The config file you provided does not use emToken. Please, make clear which module causes the problem (emMorph+emLem? emTag?), and change the issue accordingly.

DavidNemeskey commented 7 years ago

You are right, I meant emLem (or whatever hu.nytud.gate.morph.HFSTMorphAndLemma is called). As I said before, the third step in the config file (emTag) is not necessary to reproduce the problem, but perhaps it gives more information. So it's either the first or the second step; I guessed the second (emLem), because when only the first step is run, the output seems OK (aside from #9).

DavidNemeskey commented 7 years ago

OK, as I suspected, the problem is the .<newline>. part. HungarianTokenizerSentenceSplitter returns it as a .. token. However, HFSTMorphAndLemma takes the string from the original text, not from the tokenizer, and so it passes the newline to HFST, which perceives it as two words.

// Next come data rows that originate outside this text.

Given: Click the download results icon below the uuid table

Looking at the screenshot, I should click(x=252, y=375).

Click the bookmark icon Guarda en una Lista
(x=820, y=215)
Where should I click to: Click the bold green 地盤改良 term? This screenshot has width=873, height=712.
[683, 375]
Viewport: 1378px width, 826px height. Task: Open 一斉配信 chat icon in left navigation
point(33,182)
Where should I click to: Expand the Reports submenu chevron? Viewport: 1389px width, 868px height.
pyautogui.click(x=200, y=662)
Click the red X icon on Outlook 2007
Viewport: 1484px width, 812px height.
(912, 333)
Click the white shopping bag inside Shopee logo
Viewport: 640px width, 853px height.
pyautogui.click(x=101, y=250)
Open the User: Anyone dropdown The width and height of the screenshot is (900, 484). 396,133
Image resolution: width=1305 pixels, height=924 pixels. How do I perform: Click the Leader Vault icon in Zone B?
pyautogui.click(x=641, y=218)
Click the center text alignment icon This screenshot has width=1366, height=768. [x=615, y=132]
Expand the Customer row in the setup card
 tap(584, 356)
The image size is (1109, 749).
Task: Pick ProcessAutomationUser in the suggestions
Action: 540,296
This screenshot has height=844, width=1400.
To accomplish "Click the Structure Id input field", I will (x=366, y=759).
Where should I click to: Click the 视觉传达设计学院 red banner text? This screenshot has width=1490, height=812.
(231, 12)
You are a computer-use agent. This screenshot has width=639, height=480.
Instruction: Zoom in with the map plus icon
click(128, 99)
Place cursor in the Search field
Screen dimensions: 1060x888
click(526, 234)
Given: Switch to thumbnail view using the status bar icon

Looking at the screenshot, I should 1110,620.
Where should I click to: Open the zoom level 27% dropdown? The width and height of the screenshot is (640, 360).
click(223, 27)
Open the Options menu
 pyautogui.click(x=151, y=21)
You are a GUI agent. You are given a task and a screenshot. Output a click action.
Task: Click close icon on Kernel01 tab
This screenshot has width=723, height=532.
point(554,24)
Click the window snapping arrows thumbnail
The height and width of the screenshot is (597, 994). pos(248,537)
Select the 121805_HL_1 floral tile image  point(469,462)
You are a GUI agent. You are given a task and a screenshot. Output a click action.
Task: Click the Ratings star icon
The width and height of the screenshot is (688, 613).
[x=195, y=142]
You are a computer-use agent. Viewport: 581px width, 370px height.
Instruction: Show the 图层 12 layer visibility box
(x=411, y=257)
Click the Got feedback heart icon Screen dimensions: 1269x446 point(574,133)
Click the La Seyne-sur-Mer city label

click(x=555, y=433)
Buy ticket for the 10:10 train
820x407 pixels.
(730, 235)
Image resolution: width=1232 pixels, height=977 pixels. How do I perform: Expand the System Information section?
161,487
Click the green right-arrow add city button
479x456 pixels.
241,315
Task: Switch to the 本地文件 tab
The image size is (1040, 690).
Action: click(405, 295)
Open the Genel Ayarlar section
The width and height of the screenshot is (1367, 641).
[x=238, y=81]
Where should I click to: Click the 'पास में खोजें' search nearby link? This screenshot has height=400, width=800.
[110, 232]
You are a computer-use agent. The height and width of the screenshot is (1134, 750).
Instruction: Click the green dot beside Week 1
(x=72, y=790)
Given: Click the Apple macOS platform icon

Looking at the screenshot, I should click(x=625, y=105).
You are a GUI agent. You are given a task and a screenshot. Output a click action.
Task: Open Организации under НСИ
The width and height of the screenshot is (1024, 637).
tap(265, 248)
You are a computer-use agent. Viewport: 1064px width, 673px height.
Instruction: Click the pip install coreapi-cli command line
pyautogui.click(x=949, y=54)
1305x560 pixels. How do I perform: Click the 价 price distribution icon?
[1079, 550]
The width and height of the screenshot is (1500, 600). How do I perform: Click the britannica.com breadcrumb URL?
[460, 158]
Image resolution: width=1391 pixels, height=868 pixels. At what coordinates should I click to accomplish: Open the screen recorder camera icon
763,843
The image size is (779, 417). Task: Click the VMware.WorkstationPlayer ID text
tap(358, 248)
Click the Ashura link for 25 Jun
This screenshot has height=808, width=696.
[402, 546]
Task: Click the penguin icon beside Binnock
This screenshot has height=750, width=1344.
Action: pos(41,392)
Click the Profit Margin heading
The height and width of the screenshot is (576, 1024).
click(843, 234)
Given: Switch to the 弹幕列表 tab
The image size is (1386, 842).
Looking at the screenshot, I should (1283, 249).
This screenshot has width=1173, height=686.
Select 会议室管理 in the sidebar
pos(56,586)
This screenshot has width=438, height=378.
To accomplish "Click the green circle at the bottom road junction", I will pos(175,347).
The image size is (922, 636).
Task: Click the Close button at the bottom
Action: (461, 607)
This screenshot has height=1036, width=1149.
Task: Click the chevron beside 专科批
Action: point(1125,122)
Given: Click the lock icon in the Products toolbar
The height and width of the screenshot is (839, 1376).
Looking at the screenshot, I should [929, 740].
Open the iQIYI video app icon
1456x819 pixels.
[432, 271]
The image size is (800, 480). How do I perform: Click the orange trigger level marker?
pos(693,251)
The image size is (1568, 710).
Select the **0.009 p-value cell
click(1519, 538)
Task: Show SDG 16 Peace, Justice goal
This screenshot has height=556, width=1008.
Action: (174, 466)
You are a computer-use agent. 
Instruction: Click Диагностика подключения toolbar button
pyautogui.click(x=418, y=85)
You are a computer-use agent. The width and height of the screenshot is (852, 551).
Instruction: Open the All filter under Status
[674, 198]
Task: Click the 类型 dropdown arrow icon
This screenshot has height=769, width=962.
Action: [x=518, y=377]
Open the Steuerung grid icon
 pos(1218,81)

There could be two solutions to this issue:

  1. HungarianTokenizerSentenceSplitter should not join token( fragment)s separated by newline(s)
  2. HFSTMorphAndLemma should consume the token returned by the tokenizer, and not look at the original text

I vote for the second option, because

  1. it is only natural that modules build on each other's outputs
  2. there are valid cases where joining fragments over newlines makes sense, such as syllabification

BTW the source of the HFST wrappers should be made available as well.

@sassbalint Opinions? Could you also assign the people responsible for these components to this issue? Thx.

DavidNemeskey commented 7 years ago

Created a pull request (#12) in which HFSTMorphAndLemma takes the token from the tokenizer (string feature). However, the next module (PurePos) at least, also reads the original text, so this is still not a final solution. It would be really good to have an agreement about this.

DavidNemeskey commented 7 years ago

Ping.